Re: Cisco Secure Endpoint 8.1.7 issue(s)

John.Pitner · ‎04-19-2023

I deployed Cisco Secure Endpoint Windows Connector 8.1.7. Deploying it to our end users locked up Office, some browsers, and some shortcuts became unresponsive. After removal of 8.1.7 the issue went away. Reverting back 8.1.5

Anyone else having an issue with Cisco Secure Endpoint 8.1.7?

LudoD · ‎04-19-2023

Hi,

I have the exact same problem.
Do you have another antivirus installed on the computers ?

We are using FortiEDR (in test, simulation mode for the moment).
With Cisco 8.1.7 and FortiEDR enabed : Office, Chrome, MMC, others apps, don't response.
With Cisco 8.1.7 and FortiEDR disabled : all is OK.
With Cisco 8.1.5 and FortiEDR enabled : all is OK.

I'm uninstalling 8.1.7 and reinstalling 8.1.5

Marvin Rhoads · ‎04-19-2023

No problems with 8.1.7 on my windows 11 PC with Microsoft Defender also installed.

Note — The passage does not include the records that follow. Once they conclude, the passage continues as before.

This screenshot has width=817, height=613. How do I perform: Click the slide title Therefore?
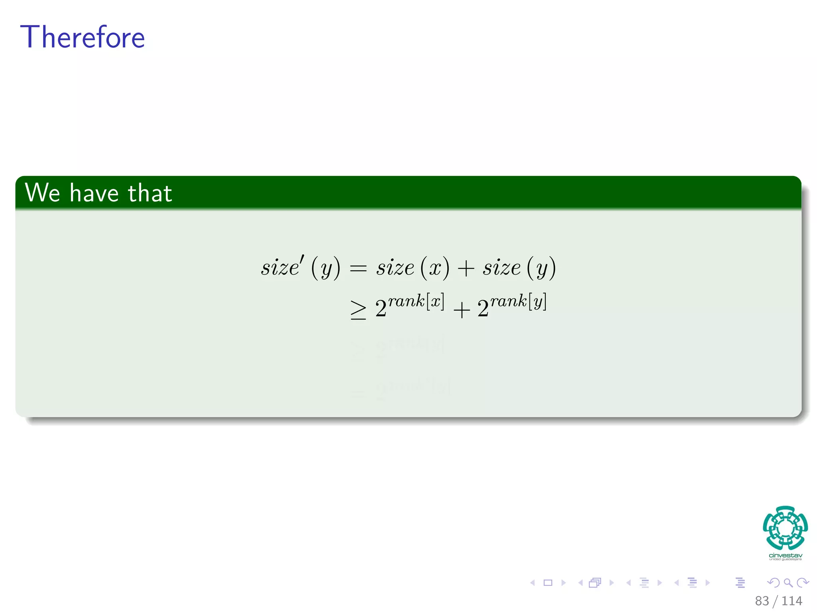82,37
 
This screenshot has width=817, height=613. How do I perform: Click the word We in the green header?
42,193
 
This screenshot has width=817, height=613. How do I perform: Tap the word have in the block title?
94,193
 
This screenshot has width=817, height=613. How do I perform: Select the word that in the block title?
150,193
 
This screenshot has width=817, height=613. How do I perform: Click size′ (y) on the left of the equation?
300,267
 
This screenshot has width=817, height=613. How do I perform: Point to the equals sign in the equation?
358,269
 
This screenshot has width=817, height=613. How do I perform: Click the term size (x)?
412,267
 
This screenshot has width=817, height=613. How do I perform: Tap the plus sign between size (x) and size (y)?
466,269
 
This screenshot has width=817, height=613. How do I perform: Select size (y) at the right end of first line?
519,267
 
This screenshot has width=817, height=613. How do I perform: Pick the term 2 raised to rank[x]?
409,306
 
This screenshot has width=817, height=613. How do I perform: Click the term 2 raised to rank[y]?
511,306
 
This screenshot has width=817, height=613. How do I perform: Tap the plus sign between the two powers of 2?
462,310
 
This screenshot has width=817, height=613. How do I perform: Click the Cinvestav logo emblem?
785,528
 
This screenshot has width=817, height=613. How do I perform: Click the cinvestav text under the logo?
785,556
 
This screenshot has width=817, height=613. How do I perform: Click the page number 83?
762,601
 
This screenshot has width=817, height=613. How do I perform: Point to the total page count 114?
791,601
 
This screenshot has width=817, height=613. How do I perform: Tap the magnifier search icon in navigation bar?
788,583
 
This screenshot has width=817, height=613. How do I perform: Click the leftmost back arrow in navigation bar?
532,583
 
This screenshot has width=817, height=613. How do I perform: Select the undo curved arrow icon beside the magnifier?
773,583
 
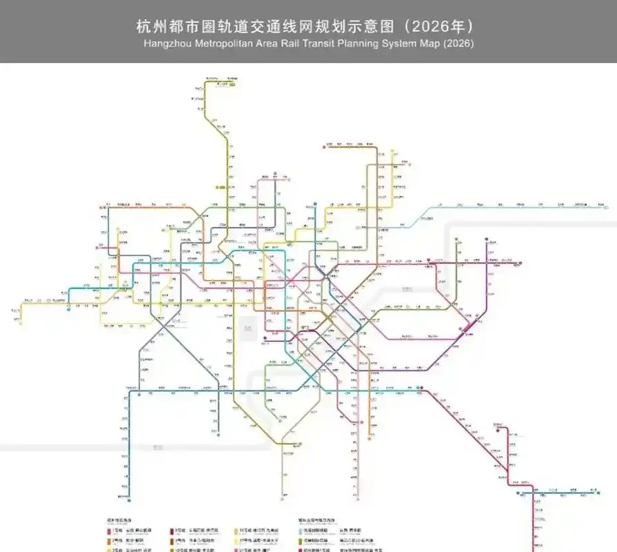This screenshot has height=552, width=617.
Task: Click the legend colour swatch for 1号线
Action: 109,531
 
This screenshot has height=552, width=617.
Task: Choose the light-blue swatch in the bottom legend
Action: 301,531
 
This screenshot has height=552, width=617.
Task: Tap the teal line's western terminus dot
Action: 69,308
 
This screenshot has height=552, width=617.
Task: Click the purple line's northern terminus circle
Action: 488,240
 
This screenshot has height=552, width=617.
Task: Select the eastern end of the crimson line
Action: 520,262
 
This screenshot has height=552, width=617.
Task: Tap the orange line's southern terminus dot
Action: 373,437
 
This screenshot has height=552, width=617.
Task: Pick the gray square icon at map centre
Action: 265,337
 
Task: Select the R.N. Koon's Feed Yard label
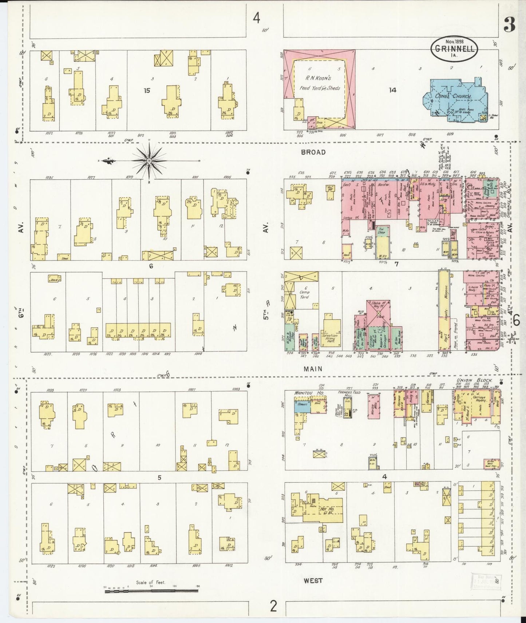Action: click(x=320, y=82)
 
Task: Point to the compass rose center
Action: click(x=149, y=160)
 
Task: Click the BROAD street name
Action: click(x=313, y=152)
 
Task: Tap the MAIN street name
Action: click(x=313, y=369)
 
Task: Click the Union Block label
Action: click(x=474, y=380)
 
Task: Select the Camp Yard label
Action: click(x=304, y=294)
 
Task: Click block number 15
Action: click(x=147, y=91)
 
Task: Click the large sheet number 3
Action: click(x=509, y=25)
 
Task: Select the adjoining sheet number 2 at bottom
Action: click(x=273, y=606)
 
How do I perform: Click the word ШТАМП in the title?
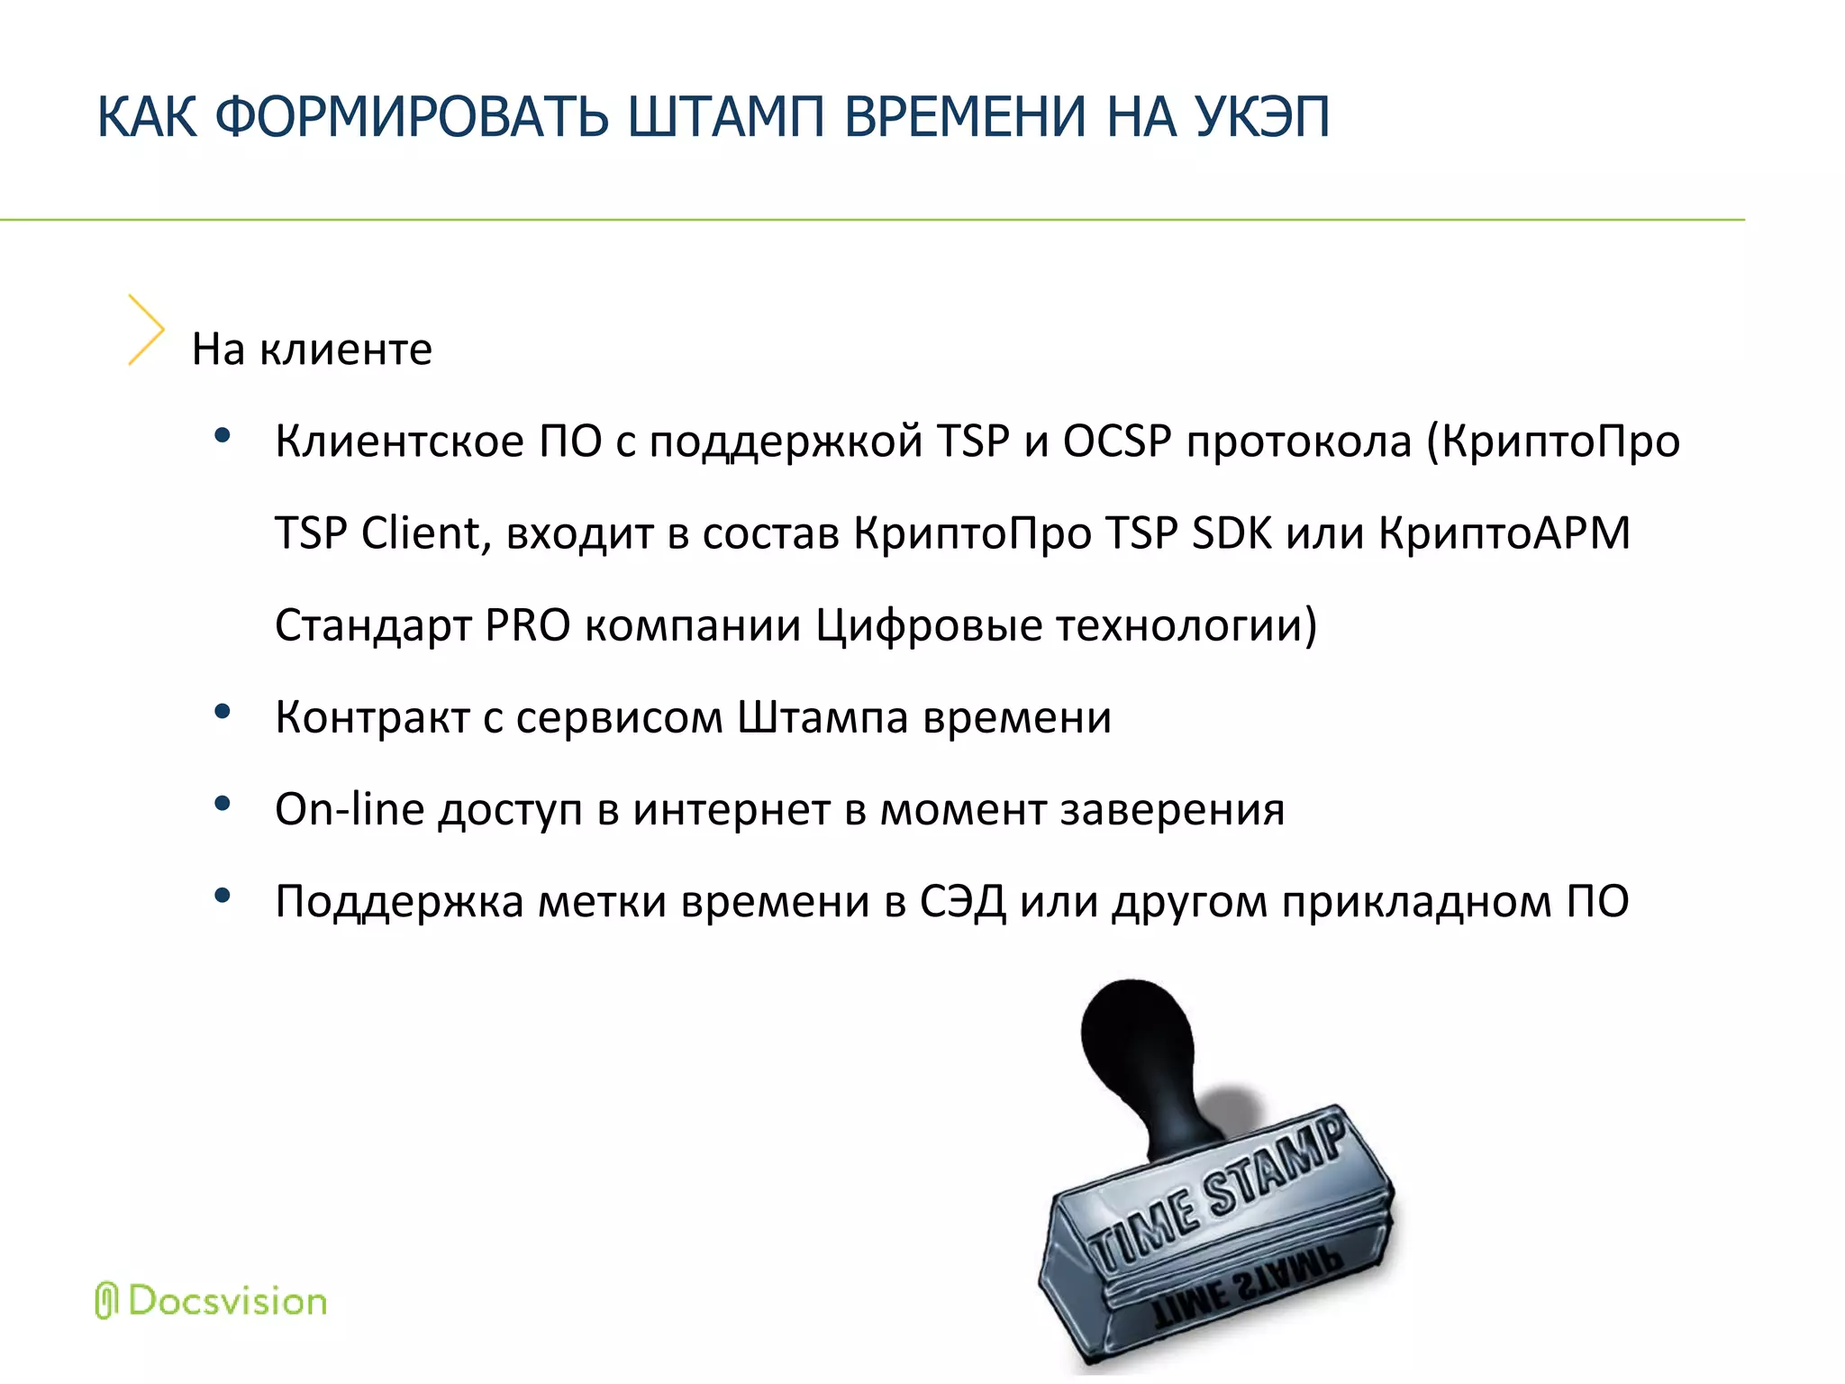point(726,117)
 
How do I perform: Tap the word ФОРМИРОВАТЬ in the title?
point(413,117)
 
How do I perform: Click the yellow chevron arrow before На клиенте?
point(145,330)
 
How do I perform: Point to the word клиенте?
point(346,350)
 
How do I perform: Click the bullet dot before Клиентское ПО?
point(223,437)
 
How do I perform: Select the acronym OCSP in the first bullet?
point(1117,442)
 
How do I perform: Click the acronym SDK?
point(1232,533)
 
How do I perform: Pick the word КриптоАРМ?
point(1504,533)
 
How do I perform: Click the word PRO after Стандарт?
point(528,625)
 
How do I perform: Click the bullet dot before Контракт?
point(223,713)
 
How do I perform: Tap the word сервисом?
point(620,718)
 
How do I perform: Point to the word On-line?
point(350,809)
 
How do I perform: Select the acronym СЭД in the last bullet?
point(962,901)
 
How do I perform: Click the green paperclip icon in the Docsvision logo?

Have you created exclusions for FortiEDR?

"You must create exclusions for the connector in antivirus products running on your endpoints to prevent conflicts. Consult your antivirus software documentation for instructions on excluding files, directories, and processes from being scanned." (source: Secure Endpoint Deployment Strategy found at https://console.amp.cisco.com/docs)

LudoD · ‎04-19-2023

Basic Microsoft Defender or Defender for Endpoint ?

Yes, exclusions are created in FortiEDR for Cisco Secure Endpoint and in Cisco Secure Endpoint for FortiEDR
All was working with 8.1.5 for months.
8.1.7 alone is OK
It's 8.1.7 and FortiEDR together that create bugs

Marvin Rhoads · ‎04-19-2023

Mine is running basic (free) Microsoft Defender.

LudoD · ‎04-19-2023

FortiEDR does not work like a traditional antivirus.
In very short, it is an antivirus that is based more on behaviors.
Cortex XDR (installed on John.Pitner computers) seems to do the same thing.
I feel like that's what's causing the concern.

Roman Valenta · ‎04-20-2023

HI Ludo,

Would be possible to try again with 8.1.7 and with Exploit Engine disabled in the test policy? And if this work can you turn it back on try create new exclusion for FortiEDR but as Exploit Prevention Exclusions (Application) and test it again?

The only difference as I find out between 8.1.5 vs 8.1.7 is the new version of the Exploit Prevention engine.

Configure and Identify Cisco Secure Endpoint Exclusions
https://www.cisco.com/c/en/us/support/docs/security/amp-endpoints/213681-best-practices-for-amp-for-endpoint-excl.html

LudoD · ‎04-20-2023

Hi,

FortiEDR executables are already in exclusion list for Exploit Prevention (since we are testing FortiEDR).
I tested with my computer in a test policy with Exploit Prevention disabled and there is still the bug (when I click on Word icon, the software doesn't launch).

Roman Valenta · ‎04-21-2023

Ludo,

Thanks for confirmation. Would you mind open a TAC case in case you didn't already open one so we can look in to this? At minimum we would need Diagnostic Bundle in DEBUG while replicating the issue few times probably PROCMON and time stamps for the replication attempts so we can have rough estimate where to look in the PROCMON.

John.Pitner · ‎04-19-2023

We do have Cortex XDR 8.0.0 running on all our machines, but none of my previous deployments of Cisco Secure Endpoint have I ever had issues like this.

Ken Stieers · ‎04-19-2023

We haven't seen anything like this on our test boxes yet...

lnguyen@meriwest.com · ‎05-05-2023

we already have issue with 8.1.7 on 50+ Windows 10 machines. Had to rolled back to 8.1.5.

black screens, unable to boot, cscript.exe error loading application popup, and bunch of other weird issues. we had no free time to work with TAC to troubleshoot this. Figure this one out Cisco.